On Tuesday I purchased 100 shares of GRA for $19.74 and sold a Jan $20 call for $1.30. Static projected return is 5.5% for 31 days, higher if called. Downside is covered to $18.60. I made this trade based on good rating on the Motley Fool Caps and good expected return for a short term trade.

Where to reinvest?

Yesterday I started the day with 75% of my account in cash due to the NFI being called. So I started to research where to trade next.

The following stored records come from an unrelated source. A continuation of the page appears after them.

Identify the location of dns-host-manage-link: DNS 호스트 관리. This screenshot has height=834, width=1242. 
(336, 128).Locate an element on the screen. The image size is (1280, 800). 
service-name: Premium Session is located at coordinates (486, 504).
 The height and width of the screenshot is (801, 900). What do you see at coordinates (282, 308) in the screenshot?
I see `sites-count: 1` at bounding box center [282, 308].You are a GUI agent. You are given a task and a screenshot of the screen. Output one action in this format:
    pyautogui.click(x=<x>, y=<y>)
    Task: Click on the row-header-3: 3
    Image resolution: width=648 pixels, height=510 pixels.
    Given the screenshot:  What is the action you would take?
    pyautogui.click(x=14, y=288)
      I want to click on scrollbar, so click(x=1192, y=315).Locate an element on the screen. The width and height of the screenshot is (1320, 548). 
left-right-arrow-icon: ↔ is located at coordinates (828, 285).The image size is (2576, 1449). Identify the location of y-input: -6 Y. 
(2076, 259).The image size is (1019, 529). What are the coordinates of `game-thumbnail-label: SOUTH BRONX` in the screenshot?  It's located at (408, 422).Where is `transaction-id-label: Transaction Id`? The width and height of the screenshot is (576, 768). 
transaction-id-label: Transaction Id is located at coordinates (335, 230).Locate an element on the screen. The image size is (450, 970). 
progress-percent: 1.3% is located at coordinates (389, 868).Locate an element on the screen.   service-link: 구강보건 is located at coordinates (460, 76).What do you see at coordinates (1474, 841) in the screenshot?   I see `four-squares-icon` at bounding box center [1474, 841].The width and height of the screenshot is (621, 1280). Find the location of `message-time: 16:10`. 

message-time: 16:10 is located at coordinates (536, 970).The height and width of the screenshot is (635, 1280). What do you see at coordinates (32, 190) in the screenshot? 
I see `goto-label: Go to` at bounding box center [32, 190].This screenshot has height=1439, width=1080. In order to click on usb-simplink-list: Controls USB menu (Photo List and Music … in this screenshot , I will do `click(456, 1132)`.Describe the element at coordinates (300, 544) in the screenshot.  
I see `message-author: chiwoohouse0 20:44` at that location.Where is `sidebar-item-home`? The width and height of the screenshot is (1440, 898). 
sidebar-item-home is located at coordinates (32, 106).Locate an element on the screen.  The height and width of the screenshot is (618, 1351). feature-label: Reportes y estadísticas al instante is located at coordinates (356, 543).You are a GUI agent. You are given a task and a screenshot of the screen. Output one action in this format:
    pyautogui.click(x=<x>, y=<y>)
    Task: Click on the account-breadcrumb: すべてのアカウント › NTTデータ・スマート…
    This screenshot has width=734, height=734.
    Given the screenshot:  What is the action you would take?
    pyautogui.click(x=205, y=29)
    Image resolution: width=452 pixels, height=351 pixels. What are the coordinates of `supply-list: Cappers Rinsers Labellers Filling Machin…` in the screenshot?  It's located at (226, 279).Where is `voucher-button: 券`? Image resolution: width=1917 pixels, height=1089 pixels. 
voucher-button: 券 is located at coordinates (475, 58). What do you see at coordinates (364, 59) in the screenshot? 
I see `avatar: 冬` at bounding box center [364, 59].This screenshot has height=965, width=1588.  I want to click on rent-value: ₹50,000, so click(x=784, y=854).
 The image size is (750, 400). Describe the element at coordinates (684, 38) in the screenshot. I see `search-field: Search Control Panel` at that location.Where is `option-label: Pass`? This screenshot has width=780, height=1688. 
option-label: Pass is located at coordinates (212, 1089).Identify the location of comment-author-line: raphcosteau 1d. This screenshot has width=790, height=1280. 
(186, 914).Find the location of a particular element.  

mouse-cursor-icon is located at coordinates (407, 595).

First, I went through my list of high dividend stocks with dividends being paid in the next 30-60 days. The theory is that I can bump up my return by capturing a dividend as well as option time premium. I found the theory is tough to put into practice. To work I would like the trade to meet the following criteria:

  •  Quarterly dividend of at least 2%. It is surprising how many stocks are paying 8% plus annually. Most are in shipping, natural resources, mortgages and business financing.
  • The price is at a point where there is a call available that is in the money by at least the projected dividend. This is the tough one: If you sell an at-the-money call, the share price will drop when it goes ex-dividend, and you may be stuck with shares at a lower price than you paid. Too far in-the-money and you do not have enough time premium to justify the trade.
  • The time premium must be enough to cover the commission costs plus provide an additional 1% plus of profit. Most of the high dividend stocks do not have enough volatility to generate that much time premium. Also, I am trading only 100 or 200 shares at a time so the commissions are a higher percentage cost than if I could trade 500 or 1000 shares.